Web Wallet - A web wallet is a wallet where the private keys are stored in the cloud rather than a local computer. This allows a user to easily have access to their bitcoin on multiple devices. Private keys are generated locally and then encrypted, which means the wallet application provider does not have access to user funds. An example of this type of wallet is Blockchain.info.
Bitcoin Banks vs. Wallets
One last thing to keep in mind when it comes to bitcoin wallets is that there is a difference between a wallet and a bank. Some Bitcoin users view Coinbase and Circle as Bitcoin wallets, but these Bitcoin companies operate much more like banks. Remember, the private keys are what users need to protect when it comes to using the Bitcoin network. When you hand someone else control over your private keys, you are essentially making a deposit at that financial institution – much like a deposit at a bank.

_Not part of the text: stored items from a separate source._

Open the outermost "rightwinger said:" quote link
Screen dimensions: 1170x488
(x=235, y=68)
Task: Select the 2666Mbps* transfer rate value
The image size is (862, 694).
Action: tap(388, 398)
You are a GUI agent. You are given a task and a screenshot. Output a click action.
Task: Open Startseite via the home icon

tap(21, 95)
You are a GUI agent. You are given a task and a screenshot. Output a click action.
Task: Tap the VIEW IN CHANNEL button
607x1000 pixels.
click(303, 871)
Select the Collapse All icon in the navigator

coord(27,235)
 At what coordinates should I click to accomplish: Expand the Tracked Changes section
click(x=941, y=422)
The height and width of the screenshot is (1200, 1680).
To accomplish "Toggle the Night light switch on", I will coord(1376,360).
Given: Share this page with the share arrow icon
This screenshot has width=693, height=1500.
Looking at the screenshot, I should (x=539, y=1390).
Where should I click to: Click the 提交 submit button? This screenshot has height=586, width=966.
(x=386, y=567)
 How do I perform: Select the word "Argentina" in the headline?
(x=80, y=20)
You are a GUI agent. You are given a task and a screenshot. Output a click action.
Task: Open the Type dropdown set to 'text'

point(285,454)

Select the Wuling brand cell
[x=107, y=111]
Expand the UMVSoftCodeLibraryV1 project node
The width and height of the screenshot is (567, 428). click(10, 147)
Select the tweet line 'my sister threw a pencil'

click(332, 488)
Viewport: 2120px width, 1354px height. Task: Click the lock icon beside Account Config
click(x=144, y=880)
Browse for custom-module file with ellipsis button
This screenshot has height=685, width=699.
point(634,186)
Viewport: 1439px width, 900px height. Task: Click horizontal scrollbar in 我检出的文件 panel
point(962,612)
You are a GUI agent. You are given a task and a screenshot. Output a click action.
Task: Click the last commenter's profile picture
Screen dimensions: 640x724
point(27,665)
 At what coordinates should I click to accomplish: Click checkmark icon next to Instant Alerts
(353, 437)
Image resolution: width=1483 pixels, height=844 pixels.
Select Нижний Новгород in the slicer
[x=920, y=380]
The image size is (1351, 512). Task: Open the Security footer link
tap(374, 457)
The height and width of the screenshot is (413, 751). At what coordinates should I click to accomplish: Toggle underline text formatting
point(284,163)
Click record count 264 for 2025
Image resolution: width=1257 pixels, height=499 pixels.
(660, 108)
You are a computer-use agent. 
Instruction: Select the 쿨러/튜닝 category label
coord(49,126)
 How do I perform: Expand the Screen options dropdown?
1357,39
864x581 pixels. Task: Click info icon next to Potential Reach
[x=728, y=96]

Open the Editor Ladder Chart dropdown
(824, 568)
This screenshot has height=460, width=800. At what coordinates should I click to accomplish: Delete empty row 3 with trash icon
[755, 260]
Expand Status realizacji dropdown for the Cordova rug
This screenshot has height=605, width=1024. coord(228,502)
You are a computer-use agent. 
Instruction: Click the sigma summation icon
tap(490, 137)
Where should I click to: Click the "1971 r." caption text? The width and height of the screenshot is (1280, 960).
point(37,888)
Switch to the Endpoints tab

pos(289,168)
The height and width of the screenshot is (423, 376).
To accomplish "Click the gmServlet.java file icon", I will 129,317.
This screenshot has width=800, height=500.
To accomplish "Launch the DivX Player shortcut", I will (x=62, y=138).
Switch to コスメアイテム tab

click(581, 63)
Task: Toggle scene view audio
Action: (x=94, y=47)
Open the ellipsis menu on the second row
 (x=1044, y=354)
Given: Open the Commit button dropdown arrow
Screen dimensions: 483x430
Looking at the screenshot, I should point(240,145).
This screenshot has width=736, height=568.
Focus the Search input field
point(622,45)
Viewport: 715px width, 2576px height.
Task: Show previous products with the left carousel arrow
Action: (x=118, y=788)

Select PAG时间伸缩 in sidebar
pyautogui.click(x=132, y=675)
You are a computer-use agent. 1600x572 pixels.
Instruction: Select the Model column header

This is not to say that bitcoin banks are inherently bad. Coinbase and Circle have done wonders for bringing more users into the ecosystem. It is simply important to remember that whoever controls the private keys controls the bitcoin attached to those keys. A misunderstanding of this point has led to hundreds of millions of US dollars being lost in the past, so it’s important to understand this key difference in how Bitcoin private keys can be stored.
Understanding how bitcoin wallets work is an important aspect of safely using this new technology in its early years of development. Wallets will become much more user friendly over time, and some devices may eventually come with preinstalled wallets that interact with the blockchain without the user’s knowledge in the near future. For now, it’s vital to keep in mind that the private keys are what you need to protect if you want to keep your bitcoin safe from hackers, user error, and other possible issues.